### Dataset
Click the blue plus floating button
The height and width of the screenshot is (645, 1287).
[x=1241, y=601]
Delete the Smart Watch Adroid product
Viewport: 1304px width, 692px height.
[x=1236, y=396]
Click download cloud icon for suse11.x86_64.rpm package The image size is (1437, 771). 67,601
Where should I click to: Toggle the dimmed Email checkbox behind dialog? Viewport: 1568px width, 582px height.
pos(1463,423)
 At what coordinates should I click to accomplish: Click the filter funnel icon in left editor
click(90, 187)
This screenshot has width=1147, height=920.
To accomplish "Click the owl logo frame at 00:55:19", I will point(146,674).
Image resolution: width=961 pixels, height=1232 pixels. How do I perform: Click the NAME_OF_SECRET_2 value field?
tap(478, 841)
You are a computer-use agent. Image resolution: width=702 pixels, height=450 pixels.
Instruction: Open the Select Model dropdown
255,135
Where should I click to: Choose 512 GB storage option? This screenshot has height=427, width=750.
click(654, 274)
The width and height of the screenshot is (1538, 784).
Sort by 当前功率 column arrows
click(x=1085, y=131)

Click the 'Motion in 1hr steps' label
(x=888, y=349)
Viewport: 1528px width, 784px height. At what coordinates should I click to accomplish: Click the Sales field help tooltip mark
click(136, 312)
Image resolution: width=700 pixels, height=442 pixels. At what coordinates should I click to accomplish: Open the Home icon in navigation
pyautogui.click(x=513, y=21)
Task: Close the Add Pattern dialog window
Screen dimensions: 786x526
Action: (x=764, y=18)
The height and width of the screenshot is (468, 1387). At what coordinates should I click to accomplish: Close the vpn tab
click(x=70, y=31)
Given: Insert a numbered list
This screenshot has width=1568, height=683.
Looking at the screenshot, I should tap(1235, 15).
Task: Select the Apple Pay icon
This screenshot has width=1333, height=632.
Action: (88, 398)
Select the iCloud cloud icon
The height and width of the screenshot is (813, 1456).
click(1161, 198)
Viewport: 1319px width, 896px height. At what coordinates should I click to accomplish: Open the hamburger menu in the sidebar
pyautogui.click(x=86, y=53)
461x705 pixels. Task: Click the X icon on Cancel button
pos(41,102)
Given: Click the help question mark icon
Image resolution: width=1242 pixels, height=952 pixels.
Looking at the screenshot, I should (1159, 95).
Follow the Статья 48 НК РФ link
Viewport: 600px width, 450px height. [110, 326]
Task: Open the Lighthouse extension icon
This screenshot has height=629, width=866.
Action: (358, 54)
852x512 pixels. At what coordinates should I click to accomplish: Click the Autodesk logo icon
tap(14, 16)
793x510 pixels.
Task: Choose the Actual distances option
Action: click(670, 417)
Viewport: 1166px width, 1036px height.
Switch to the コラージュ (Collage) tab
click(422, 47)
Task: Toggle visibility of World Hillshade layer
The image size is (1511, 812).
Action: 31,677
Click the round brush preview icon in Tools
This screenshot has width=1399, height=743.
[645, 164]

### Directions for this task
An exact copy of all the entries is what's needed; write it out.

### Written answer
Click the blue plus floating button
The height and width of the screenshot is (645, 1287).
[x=1241, y=601]
Delete the Smart Watch Adroid product
Viewport: 1304px width, 692px height.
[x=1236, y=396]
Click download cloud icon for suse11.x86_64.rpm package The image size is (1437, 771). 67,601
Where should I click to: Toggle the dimmed Email checkbox behind dialog? Viewport: 1568px width, 582px height.
pos(1463,423)
 At what coordinates should I click to accomplish: Click the filter funnel icon in left editor
click(90, 187)
This screenshot has width=1147, height=920.
To accomplish "Click the owl logo frame at 00:55:19", I will point(146,674).
Image resolution: width=961 pixels, height=1232 pixels. How do I perform: Click the NAME_OF_SECRET_2 value field?
tap(478, 841)
You are a computer-use agent. Image resolution: width=702 pixels, height=450 pixels.
Instruction: Open the Select Model dropdown
255,135
Where should I click to: Choose 512 GB storage option? This screenshot has height=427, width=750.
click(654, 274)
The width and height of the screenshot is (1538, 784).
Sort by 当前功率 column arrows
click(x=1085, y=131)

Click the 'Motion in 1hr steps' label
(x=888, y=349)
Viewport: 1528px width, 784px height. At what coordinates should I click to accomplish: Click the Sales field help tooltip mark
click(136, 312)
Image resolution: width=700 pixels, height=442 pixels. At what coordinates should I click to accomplish: Open the Home icon in navigation
pyautogui.click(x=513, y=21)
Task: Close the Add Pattern dialog window
Screen dimensions: 786x526
Action: (x=764, y=18)
The height and width of the screenshot is (468, 1387). At what coordinates should I click to accomplish: Close the vpn tab
click(x=70, y=31)
Given: Insert a numbered list
This screenshot has width=1568, height=683.
Looking at the screenshot, I should tap(1235, 15).
Task: Select the Apple Pay icon
This screenshot has width=1333, height=632.
Action: (88, 398)
Select the iCloud cloud icon
The height and width of the screenshot is (813, 1456).
click(1161, 198)
Viewport: 1319px width, 896px height. At what coordinates should I click to accomplish: Open the hamburger menu in the sidebar
pyautogui.click(x=86, y=53)
461x705 pixels. Task: Click the X icon on Cancel button
pos(41,102)
Given: Click the help question mark icon
Image resolution: width=1242 pixels, height=952 pixels.
Looking at the screenshot, I should (1159, 95).
Follow the Статья 48 НК РФ link
Viewport: 600px width, 450px height. [110, 326]
Task: Open the Lighthouse extension icon
This screenshot has height=629, width=866.
Action: (358, 54)
852x512 pixels. At what coordinates should I click to accomplish: Click the Autodesk logo icon
tap(14, 16)
793x510 pixels.
Task: Choose the Actual distances option
Action: click(670, 417)
Viewport: 1166px width, 1036px height.
Switch to the コラージュ (Collage) tab
click(422, 47)
Task: Toggle visibility of World Hillshade layer
The image size is (1511, 812).
Action: 31,677
Click the round brush preview icon in Tools
This screenshot has width=1399, height=743.
[645, 164]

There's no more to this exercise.